Reproduce the lines of the listing below word for word, starting with the line that contains "The width and height of the screenshot is (2405, 1290)." and going on through the line that contains "Action: 624,86".

Data extract ::
........

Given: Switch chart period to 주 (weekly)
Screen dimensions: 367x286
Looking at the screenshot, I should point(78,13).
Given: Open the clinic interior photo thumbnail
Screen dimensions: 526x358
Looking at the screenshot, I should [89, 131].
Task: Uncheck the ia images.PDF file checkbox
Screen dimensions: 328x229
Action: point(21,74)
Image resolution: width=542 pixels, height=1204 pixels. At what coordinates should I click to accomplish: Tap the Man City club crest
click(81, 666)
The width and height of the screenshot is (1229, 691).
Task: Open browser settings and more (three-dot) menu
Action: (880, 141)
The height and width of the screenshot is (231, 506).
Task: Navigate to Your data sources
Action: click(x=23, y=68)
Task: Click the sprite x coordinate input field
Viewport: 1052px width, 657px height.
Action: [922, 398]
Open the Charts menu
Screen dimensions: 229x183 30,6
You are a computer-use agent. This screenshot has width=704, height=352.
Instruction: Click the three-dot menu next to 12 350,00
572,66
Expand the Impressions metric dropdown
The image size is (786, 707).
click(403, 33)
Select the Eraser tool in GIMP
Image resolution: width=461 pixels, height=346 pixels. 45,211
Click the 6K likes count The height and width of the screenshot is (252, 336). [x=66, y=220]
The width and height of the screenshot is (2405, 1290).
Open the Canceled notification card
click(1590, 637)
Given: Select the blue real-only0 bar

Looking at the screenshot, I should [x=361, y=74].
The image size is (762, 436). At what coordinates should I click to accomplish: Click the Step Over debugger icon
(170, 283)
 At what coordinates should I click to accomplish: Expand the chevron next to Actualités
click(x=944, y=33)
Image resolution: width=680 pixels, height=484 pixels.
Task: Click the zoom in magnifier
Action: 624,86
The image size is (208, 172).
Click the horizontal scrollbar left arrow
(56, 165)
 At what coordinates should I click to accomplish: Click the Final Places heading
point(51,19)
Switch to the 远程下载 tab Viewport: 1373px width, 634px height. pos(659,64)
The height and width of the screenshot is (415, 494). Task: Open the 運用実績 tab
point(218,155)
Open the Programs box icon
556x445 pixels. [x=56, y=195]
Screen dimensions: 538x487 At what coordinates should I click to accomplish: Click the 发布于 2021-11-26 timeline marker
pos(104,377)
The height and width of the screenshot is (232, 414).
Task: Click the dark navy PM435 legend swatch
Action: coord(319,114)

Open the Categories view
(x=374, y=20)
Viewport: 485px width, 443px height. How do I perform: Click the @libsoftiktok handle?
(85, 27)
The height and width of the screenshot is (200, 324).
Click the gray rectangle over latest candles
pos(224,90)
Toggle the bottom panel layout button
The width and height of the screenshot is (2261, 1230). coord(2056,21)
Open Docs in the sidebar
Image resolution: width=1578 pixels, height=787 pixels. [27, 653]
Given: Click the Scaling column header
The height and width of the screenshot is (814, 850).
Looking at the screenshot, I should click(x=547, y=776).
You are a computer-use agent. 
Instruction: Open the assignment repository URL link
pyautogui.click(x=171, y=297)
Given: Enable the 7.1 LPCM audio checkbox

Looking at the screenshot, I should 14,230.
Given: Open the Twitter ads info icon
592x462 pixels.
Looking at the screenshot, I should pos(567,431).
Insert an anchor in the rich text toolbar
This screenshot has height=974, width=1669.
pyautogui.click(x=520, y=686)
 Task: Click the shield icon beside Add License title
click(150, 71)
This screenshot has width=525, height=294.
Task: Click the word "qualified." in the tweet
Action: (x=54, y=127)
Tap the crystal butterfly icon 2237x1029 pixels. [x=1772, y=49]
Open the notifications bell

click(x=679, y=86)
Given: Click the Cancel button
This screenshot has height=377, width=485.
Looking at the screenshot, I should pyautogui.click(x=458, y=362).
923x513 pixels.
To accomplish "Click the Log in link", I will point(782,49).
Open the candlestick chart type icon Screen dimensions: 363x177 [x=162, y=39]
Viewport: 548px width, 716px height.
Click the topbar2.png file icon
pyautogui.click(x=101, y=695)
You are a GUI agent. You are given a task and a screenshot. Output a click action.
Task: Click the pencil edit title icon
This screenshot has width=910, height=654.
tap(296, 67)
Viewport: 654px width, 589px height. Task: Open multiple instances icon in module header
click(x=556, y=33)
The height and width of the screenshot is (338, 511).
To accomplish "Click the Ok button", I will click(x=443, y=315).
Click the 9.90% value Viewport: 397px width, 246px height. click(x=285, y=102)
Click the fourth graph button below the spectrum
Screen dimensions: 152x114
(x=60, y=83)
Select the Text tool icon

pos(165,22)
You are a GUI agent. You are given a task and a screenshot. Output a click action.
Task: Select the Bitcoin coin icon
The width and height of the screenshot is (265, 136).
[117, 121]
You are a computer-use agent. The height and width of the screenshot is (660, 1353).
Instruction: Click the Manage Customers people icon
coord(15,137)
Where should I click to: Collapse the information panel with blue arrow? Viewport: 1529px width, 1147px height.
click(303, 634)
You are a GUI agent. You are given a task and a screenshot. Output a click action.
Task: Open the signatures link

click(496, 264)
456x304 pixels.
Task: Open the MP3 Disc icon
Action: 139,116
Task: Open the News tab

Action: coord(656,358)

........

The reply ::
The width and height of the screenshot is (2405, 1290).
Open the Canceled notification card
click(1590, 637)
Given: Select the blue real-only0 bar

Looking at the screenshot, I should [x=361, y=74].
The image size is (762, 436). At what coordinates should I click to accomplish: Click the Step Over debugger icon
(170, 283)
 At what coordinates should I click to accomplish: Expand the chevron next to Actualités
click(x=944, y=33)
Image resolution: width=680 pixels, height=484 pixels.
Task: Click the zoom in magnifier
Action: 624,86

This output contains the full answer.